Al entrar, se le acercó un enanito y le dijo:

—¿Qué estás buscando? 

—Busco a mis hermanos, los siete cuervos —respondió.

Entonces el enano dijo:

—Mis amos no están en casa; pero puedes esperarlos, por favor, pasa. 

El enanito estaba preparando la cena, y les trajo la comida en siete platitos, y la bebida en siete vasitos, y los puso sobre la mesa; y su hermana comió un trocito de cada platito, y de cada vasito bebió una gotita; luego dejó caer el anillo que había traído en el último vaso. De repente oyó un aleteo y un graznido en el aire, y el enano dijo:

—Ahí vienen mis amos.

Cuando entraron quisieron comer y beber, y buscaron sus platitos y sus vasos. Entonces dijeron unos a otros:

—¿Quién ha comido de mi platito? ¿Y quién ha bebido de mi vasito?

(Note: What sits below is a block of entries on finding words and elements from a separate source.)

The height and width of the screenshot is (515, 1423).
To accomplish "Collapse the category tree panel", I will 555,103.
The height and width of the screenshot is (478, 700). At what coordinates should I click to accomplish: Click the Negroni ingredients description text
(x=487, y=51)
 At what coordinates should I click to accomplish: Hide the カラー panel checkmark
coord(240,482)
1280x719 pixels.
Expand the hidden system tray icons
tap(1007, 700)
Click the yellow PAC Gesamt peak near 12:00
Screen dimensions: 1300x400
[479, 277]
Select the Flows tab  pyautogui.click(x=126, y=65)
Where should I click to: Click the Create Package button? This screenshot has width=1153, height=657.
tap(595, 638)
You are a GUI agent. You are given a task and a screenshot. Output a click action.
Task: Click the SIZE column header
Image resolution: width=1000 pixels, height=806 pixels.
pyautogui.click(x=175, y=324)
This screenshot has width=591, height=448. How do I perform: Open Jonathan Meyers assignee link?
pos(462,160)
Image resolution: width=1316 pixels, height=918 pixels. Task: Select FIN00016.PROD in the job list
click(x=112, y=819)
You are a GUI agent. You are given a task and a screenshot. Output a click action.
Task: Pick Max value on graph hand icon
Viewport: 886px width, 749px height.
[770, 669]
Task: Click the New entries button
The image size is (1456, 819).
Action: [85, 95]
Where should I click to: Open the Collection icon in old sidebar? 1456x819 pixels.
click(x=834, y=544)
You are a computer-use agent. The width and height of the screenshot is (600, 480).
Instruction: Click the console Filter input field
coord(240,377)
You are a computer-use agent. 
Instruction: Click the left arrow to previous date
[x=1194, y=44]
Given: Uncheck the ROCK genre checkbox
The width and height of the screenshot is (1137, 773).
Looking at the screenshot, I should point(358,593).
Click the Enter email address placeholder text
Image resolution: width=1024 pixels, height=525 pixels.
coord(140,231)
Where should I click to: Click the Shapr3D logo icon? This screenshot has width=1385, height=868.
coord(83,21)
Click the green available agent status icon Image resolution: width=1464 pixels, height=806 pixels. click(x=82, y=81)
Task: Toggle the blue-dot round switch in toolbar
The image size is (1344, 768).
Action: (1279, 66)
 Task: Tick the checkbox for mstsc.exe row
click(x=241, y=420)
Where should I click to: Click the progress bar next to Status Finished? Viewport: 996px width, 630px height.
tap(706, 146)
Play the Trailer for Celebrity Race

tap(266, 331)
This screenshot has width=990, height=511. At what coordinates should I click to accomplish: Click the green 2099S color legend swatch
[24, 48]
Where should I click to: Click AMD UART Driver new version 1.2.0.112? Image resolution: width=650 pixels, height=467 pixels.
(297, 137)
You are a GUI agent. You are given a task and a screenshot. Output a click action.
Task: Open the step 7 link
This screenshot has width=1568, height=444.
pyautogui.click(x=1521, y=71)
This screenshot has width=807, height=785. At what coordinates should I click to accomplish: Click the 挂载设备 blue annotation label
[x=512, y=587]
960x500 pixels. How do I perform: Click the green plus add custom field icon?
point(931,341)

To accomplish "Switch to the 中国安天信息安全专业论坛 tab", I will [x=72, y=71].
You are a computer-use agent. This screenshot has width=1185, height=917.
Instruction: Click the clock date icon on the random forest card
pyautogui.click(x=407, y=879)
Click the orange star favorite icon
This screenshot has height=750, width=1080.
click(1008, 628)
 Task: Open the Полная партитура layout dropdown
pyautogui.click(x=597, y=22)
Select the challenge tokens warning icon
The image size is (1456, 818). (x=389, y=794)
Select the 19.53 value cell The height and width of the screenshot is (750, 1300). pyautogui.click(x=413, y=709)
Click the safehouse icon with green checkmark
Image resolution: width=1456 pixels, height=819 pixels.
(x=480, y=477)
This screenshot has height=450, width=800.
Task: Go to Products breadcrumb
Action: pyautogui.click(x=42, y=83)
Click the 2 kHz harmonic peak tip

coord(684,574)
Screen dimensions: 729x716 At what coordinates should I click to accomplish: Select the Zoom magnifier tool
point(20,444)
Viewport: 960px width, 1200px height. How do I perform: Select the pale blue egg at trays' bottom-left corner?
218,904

Cuando el séptimo llegó al fondo de su vaso y encontró el anillo, lo miró y supo que era de su madre y su padre, y dijo:

—¡Oh, creo que es nuestra hermanita! Si ella estuviera aquí, por fin podríamos liberarnos.

Cuando la niña oyó esto (se quedó detrás de la puerta y escuchó), corrió hacia adelante, y en un instante todos los cuervos volvieron a tomar su forma verdadera; y todos se abrazaron y se besaron, y se fueron alegremente a casa. ¿Y su meñique? ¡Volvió a crecer!